The SMSA Library was fortunate to have acquired this (now out-of-print) book some time ago. Over the four years of WWI, Bean wrote down everything he witnessed and experienced in his notebooks, and kept a personal diary. By the end of the War, these amounted to some 300 volumes, all of which formed original source material for Bean to write the first six volumes of the Official History upon his return to Australia. Bean also took some 800 photos while living with the ANZAC troops. They are black and white, and often grainy, but they are included in Bean’s Gallipoli and show the stark reality of Gallipoli (as compared to the romanticized Hollywood films).

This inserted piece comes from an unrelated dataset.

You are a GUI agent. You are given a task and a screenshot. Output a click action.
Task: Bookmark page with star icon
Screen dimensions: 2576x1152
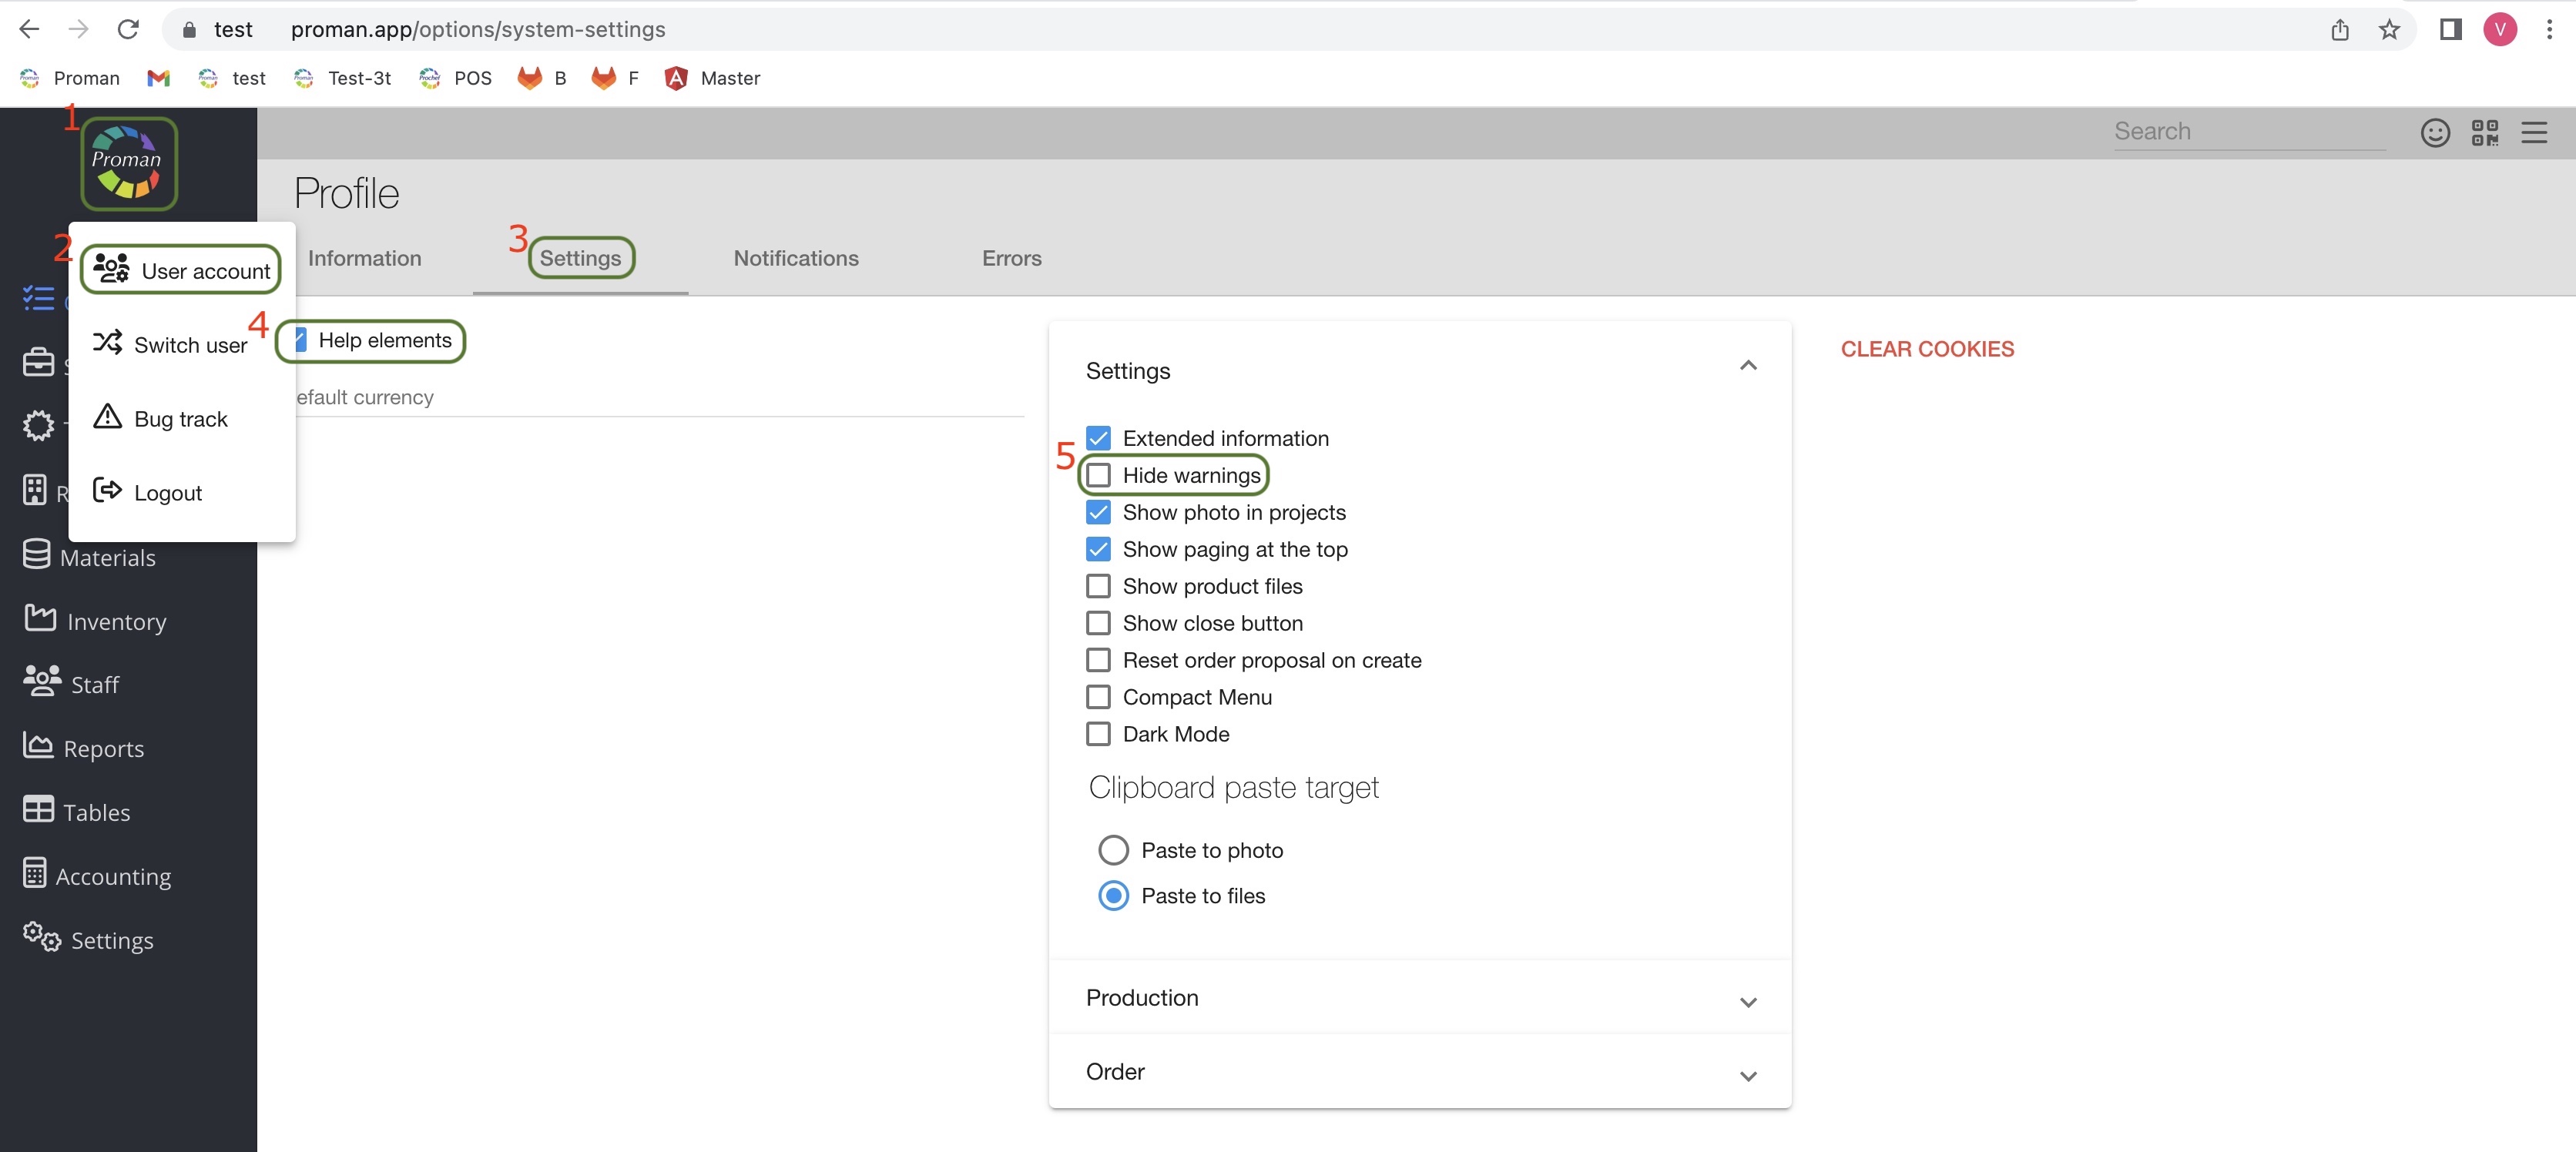(2389, 29)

Bean’s Gallipoli is an edited script of Bean’s notebooks and personal diaries, completed by Kevin Fewster. Bean aimed to write every night, between filing war correspondence with Australian newspapers (when allowed), talking to officers and enlisted soldiers in the trenches, on the beaches and in dugouts. The Allied Forces did assign 12 official war correspondents (from other countries) but only Bean stayed glued to the AIF – the other correspondents stayed offshore on ships. Evidence of Bean’s devotion to his duty is that he was the only journalist shot by a sniper in Gallipoli (his notes and diaries ceased for a short while whilst he was recovering). Until his death in 1968, he carried the sniper’s bullet lodged in his right calf.
A fascinating first hand source book of Gallipoli, as told by Australia’s official historian.